* SUPPLIED RECORDS:
◆ ◆ ◆ ◆ ◆ ◆ ◆

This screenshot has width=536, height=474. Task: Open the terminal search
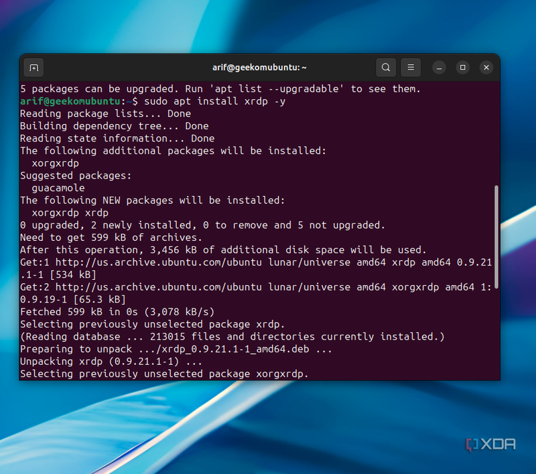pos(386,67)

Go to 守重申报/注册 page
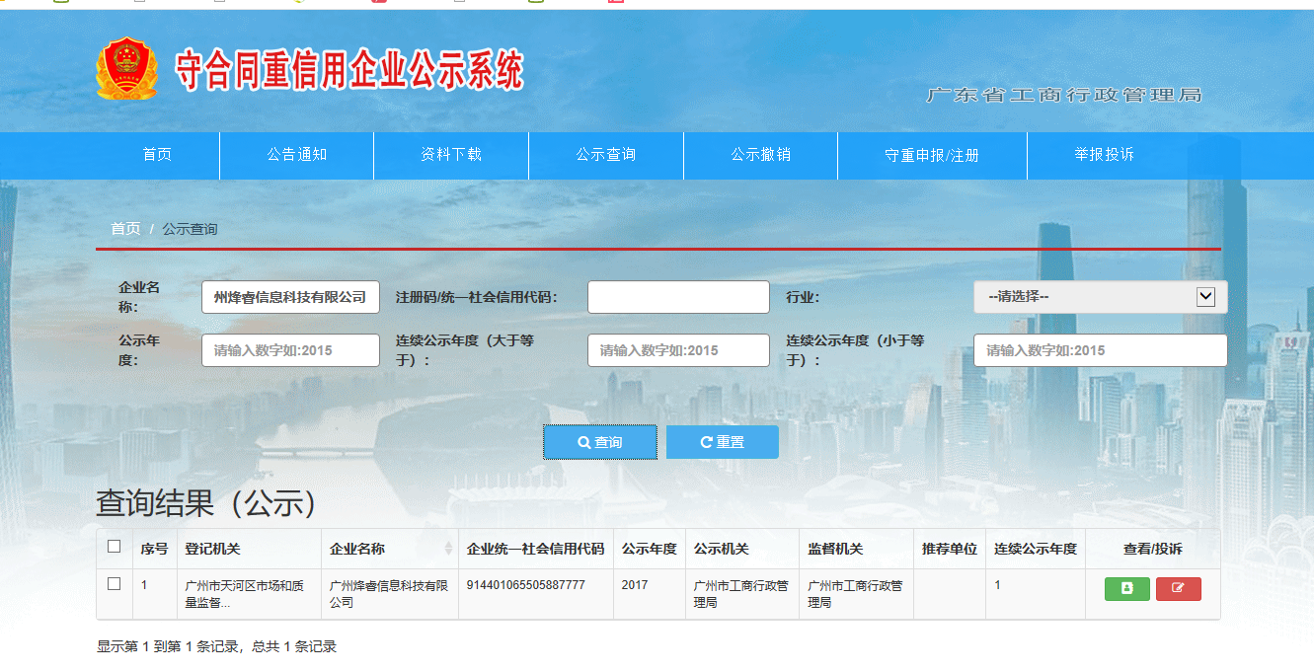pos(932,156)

◆ ◆ ◆ ◆ ◆ ◆ ◆

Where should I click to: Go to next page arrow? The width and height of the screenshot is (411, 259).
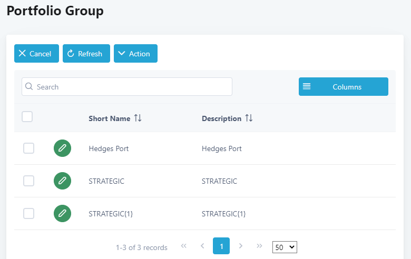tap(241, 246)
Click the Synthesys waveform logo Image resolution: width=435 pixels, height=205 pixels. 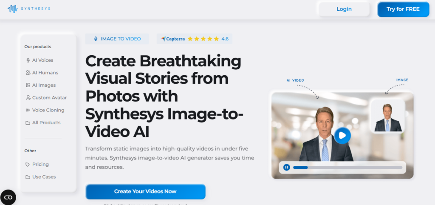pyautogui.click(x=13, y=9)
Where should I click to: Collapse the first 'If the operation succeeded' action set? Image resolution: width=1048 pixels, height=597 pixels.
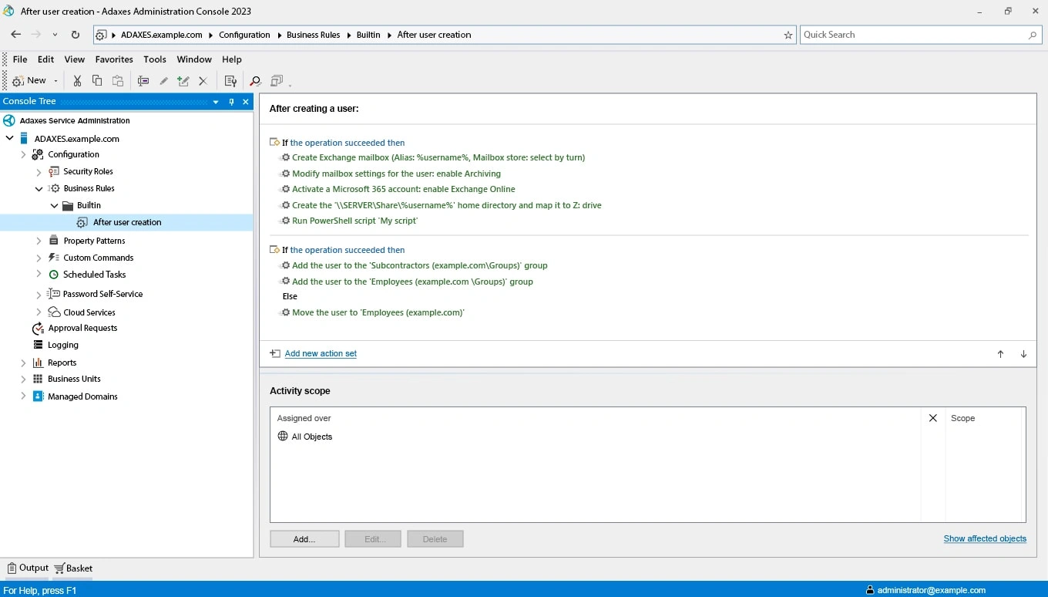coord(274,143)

◆ ◆ ◆ ◆ ◆ ◆ ◆

* PROMPT:
Rewrite the entries from the line with "This screenshot has" up to and including the line with "pos(932,156)", substituting "console" for "terminal" and keeping everything else unchanged. Leave the pictures out of your answer.

* TASK OUTPUT:
This screenshot has width=536, height=474. Task: Open the console search
pos(386,67)

Go to 守重申报/注册 page
pos(932,156)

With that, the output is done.